#### [Oefentekst]
Manodj B. (43), die vorig jaar door de rechtbank in Alkmaar werd veroordeeld tot vijftien jaar cel voor het doden van Sumanta Bansi in 2018, verklaart nu dat hij dit uit zelfverdediging heeft gedaan. B. zegt ruzie met haar te hebben gekregen, waarop zij een mes zou hebben gepakt. Dat bleek maandag, 30 January 2023, tijdens een zitting in het hoger beroep van de zaak bij het hof in Amsterdam.
Volgens B. zou de ruzie zijn ontstaan over het mogelijk wegnemen van geld door Bansi. B. zou het mes van haar hebben afgepakt en haar ‘in een reflex’ hebben gestoken. Hij doet een beroep op zelfverdediging. Het Openbaar Ministerie liet zich maandag al kort ontvallen dat er bevindingen in het onderzoek zijn die haaks staan op wat B. nu verklaart. De 22-jarige Bansi verdween in februari 2018 uit haar woonplaats Hoorn. De UvA-studente woonde destijds bij het gezin van B., van wie ze op het moment van de verdwijning zwanger was.
B. heeft tijdens de behandeling van zijn zaak bij de rechtbank steeds volgehouden onschuldig te zijn. Hij werd in juli veroordeeld voor het doden van de jonge vrouw en het wegmaken van haar lichaam, waar tevergeefs meerdere keren naar gezocht was. Er waren ‘uiterst belastende’ verklaringen van B. die waren opgenomen zonder dat hij het wist. Daarin zegt hij onder meer dat hij Bansi heeft gedood, ‘gewoon, zo door het hart’.Een aantal maanden na zijn veroordeling gaf B. toe dat hij verantwoordelijk was en wees hij aan waar het lichaam van Bansi te vinden was. Dit bleek op een bedrijven terrein in Hoorn te zijn. Naast de resten van de vrouw werden ook kledingstukken en sieraden gevonden.
De nabestaanden van de vrouw laten via hun advocaat weten dat, hoewel de verklaring van B. een ‘ontbrekend puzzelstukje’ was, het erg confronterend was om te horen.
Het hof heeft maandag besloten dat B. zal worden opgenomen in het Pieter Baan Centrum (PBC) voor onderzoek naar zijn psyche. Ook moet er nog nader onderzoek plaatsvinden naar de doodsoorzaak van Bansi.
De volgende zitting in de zaak is op 5 april 2023. Het is nog onbekend wanneer de zaak inhoudelijk behandeld gaat worden.

#### [Opgeslagen gegevens]
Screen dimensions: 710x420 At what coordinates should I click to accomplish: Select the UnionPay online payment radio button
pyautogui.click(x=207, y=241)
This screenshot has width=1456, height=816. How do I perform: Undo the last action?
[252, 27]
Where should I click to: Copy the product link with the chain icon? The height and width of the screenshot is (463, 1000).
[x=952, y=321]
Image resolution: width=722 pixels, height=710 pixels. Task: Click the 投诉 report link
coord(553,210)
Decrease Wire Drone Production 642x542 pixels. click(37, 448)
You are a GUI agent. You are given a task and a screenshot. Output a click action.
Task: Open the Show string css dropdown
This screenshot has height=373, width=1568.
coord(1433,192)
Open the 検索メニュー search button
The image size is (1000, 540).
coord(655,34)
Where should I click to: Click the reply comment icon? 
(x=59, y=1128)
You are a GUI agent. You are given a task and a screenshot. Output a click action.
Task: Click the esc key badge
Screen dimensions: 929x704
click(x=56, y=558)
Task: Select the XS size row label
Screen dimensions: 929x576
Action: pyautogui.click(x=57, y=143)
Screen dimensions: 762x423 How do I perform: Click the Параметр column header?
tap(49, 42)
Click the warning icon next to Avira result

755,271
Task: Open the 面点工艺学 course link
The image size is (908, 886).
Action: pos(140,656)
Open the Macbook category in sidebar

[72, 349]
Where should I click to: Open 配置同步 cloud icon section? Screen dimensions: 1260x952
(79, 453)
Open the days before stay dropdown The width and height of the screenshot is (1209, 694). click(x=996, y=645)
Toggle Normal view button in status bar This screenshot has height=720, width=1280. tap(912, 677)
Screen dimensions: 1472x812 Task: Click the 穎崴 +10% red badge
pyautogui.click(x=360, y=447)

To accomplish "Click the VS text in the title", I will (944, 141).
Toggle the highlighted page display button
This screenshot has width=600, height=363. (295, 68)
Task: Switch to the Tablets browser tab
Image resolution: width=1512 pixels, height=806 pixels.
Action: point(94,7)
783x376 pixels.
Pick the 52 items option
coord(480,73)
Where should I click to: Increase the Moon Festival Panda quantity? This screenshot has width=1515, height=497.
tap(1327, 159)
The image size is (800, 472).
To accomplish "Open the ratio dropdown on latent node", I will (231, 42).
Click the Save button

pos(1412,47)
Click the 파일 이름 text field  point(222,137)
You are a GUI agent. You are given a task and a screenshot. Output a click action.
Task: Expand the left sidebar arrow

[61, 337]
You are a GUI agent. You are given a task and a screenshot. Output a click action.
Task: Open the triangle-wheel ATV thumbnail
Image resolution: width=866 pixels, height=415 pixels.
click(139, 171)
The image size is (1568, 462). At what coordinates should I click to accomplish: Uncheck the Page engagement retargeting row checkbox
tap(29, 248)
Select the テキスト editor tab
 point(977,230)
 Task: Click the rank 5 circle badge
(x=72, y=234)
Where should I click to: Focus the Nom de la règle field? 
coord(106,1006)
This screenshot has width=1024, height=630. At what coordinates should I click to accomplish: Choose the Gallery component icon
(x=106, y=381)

#### [Opdracht]
Neem uit het bericht over de dood van Sumanta Bansi het stuk van "Het hof heeft" tot en met "behandeld gaat worden." letterlijk over.

#### [Uitgewerkt antwoord]
Het hof heeft maandag besloten dat B. zal worden opgenomen in het Pieter Baan Centrum (PBC) voor onderzoek naar zijn psyche. Ook moet er nog nader onderzoek plaatsvinden naar de doodsoorzaak van Bansi.
De volgende zitting in de zaak is op 5 april 2023. Het is nog onbekend wanneer de zaak inhoudelijk behandeld gaat worden.